The Pantagruelists are scarcer. Greece produced three great tragic Poets, and only one Aristophanes. The French had but one Rabelais when the seven Pleiades shone in their poetical hemisphere. We have seen a succession of great Tragedians from Betterton to the present time; and in all that time there has been but one Grimaldi in whom the Pantagruelism of Pantomime has found its perfect representative.
And yet the Reader must not hastily conclude that I think Pantagruelism a better thing than Poetry, because it is rarer; that were imputing to me the common error of estimating things by their rarity rather than their worth, an error more vulgar than any which Sir Thomas Brown has refuted. But I do hold this, that all the greatest Poets have had a spice of Pantagruelism in their composition, which I verily believe was essential to their greatness. What the world lost in losing the Margites of Homer we know not, we only know that Homer had there proved himself a Pantagruelist. Shakespear was a Pantagruelist; so was Cervantes; and till the world shall have produced two other men in whom that humour has been wanting equal to these, I hold my point established.
Some one objects Milton. I thank him for the exception; it is just such an exception as proves the rule ; for look only at Milton's Limbo and you will see what a glorious Pantagruelist he might have been,-if the Puritans had not spoilt him for Pantagruelism.
CHAPTER XVIII. P. I.
ALL'S WELL THAT ENDS WELL.
Τα δ' αν επιμνησθώ,-υπό του λόγου εξαναγκαζόμενος επιμνησθήσομαι.

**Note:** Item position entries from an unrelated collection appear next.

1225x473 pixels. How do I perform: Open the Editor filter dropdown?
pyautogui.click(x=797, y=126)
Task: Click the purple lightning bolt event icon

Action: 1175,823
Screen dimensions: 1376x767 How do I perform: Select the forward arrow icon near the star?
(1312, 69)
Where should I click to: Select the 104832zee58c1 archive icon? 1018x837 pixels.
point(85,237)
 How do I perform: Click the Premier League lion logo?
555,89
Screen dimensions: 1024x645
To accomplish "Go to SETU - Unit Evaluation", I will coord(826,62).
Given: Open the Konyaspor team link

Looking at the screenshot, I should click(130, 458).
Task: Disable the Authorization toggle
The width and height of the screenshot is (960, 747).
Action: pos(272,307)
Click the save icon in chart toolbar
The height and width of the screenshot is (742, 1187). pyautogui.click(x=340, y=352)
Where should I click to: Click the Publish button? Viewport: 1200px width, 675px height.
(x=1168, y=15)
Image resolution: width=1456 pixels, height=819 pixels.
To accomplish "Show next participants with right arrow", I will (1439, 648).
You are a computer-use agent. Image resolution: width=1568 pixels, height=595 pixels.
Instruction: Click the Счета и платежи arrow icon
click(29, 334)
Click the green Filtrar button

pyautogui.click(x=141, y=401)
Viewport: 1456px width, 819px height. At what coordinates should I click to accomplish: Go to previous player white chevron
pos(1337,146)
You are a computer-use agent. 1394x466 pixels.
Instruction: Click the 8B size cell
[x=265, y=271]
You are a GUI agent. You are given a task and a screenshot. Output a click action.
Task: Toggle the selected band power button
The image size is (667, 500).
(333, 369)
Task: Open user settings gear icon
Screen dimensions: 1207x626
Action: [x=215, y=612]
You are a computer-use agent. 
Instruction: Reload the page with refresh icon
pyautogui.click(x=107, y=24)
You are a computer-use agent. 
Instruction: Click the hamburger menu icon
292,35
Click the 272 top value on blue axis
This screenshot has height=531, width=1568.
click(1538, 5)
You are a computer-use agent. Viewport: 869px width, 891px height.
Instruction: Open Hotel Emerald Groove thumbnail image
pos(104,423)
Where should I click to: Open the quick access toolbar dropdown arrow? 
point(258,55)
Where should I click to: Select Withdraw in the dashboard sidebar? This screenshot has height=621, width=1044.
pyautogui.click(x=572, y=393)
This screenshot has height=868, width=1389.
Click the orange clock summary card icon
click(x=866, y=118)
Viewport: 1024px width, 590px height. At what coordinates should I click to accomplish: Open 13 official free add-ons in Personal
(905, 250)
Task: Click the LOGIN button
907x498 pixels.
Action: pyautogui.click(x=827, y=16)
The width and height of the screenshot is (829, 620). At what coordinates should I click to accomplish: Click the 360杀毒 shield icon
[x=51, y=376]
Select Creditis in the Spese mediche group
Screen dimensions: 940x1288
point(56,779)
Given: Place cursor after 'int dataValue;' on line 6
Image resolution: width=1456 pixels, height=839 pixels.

IF William Dove had been installed in office with cap and bells and bauble, he would have been a Professor of Pantagruelism, and might have figured in Flógel's History of such Professors with Tyll Eulenspiegel, Piovano Arlotto, and Peter the Lion; and in Douce's Illustrations of Shakespear with Muckle John, Rees Pengelding and Robin Rush. The humour lay latent till the boy his nephew, hit the spring by reading to him some of those chapters in Rabelais which in their literal grotesqueness were level to the capacity of both. These readings
led to a piece of practical Pantagruelism, for which William would have been whipt if he had worn a Fool's coat.
One unlucky day, Dan was reading to him that chapter wherein young Gargantua relates the course of experiments which he had made with a velvet mask, a leaf of vervain, his mother's glove, a lappet worked with gold thread, a bunch of nettles, and other things more or less unfit for the purpose to which they were applied. To those who are acquainted with the history of Grandgousier's royal family, I need not explain what that purpose was ; nor must I to those who are not, (for reasons that require no explanation) farther than to say it was the same purpose for which that wild enigma (the semi-composition of the Sphinx's Ghost) was designed,—that enigma of all enigmas the wildest,
“ On which was written Pñyuáowi.” William had frequently interrupted him with bursts of laughter; but when they came to that crowning experiment in which Gargantua thought he had found the beau ideal of what
he was seeking, William clapt his hands, and with an expression of glee in his countenance worthy of Eulenspiegel himself exclaimed, “ thou shalt try the Goose, Dan! thou shalt try the Goose!”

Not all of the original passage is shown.